On Mon, Jul 09, 2018 at 06:25:48PM -0400, Eli Schwartz wrote:
On 07/09/2018 05:58 PM, Dmitry Kudriavtsev wrote:
On Mon, Jul 09, 2018 at 06:10:41AM -0400, Andrew Gregory wrote:
On 07/09/18 at 01:47am, Dmitry Kudriavtsev wrote:
On Sat, Jul 07, 2018 at 05:17:32PM +1000, Allan McRae wrote:
On 07/07/18 10:32, me@dk0.us wrote:
From: Dmitry Kudriavtsev <me@dk0.us>
Adds a --nolist option for package transactions. This option removes the list display of packages to be installed or removed.
Signed-off-by: Dmitry Kudriavtsev <me@dk0.us> ---
I don't think this is a good option to include.
Why not?
Blindly installing/removing packages without knowing what they are is generally a bad idea. What is the use case for this feature?
Installing a list of packages that are already known, mostly for use in scripting or with -d.
I don't see why we should encourage people to do that, at all.
If you desperately dislike standard output, nothing is stopping you from using:
yes y | pacman -S --noconfirm "${packagelist[@]}" > /dev/null 2>&1
Which also gets rid of the list, but with more honesty.

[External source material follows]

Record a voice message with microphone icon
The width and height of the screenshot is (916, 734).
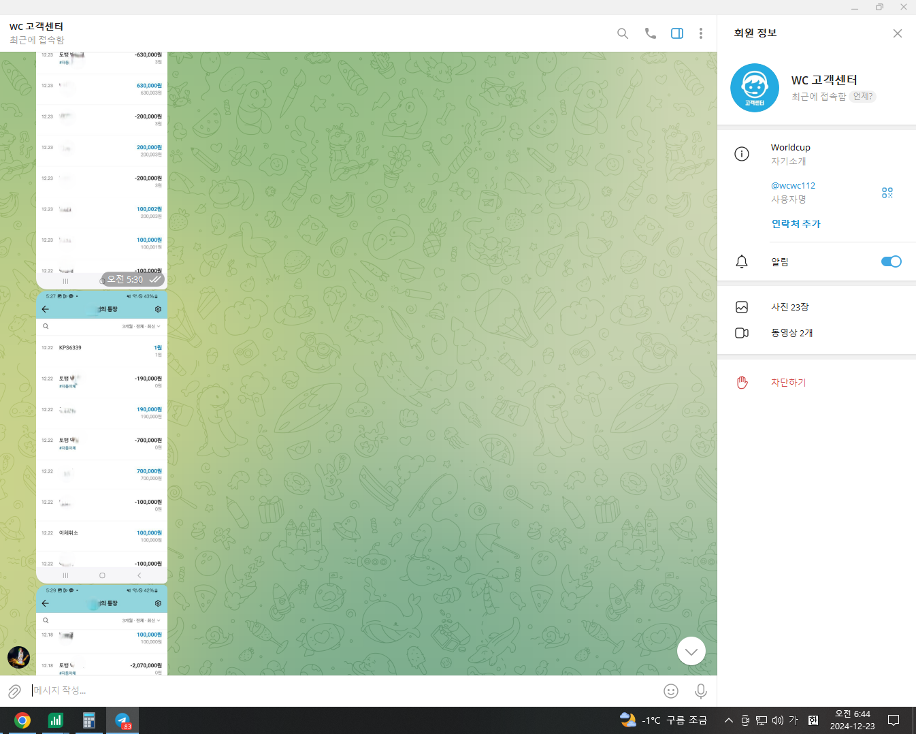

Though honestly, if you're scripting this it boggles my mind that you don't want to preserve standard output in logs that you aren't looking at unless something bad happens, in which case you want as much information as possible...
Don't the transactions still get logged in the system locs if the UseSyslog preference is enabled?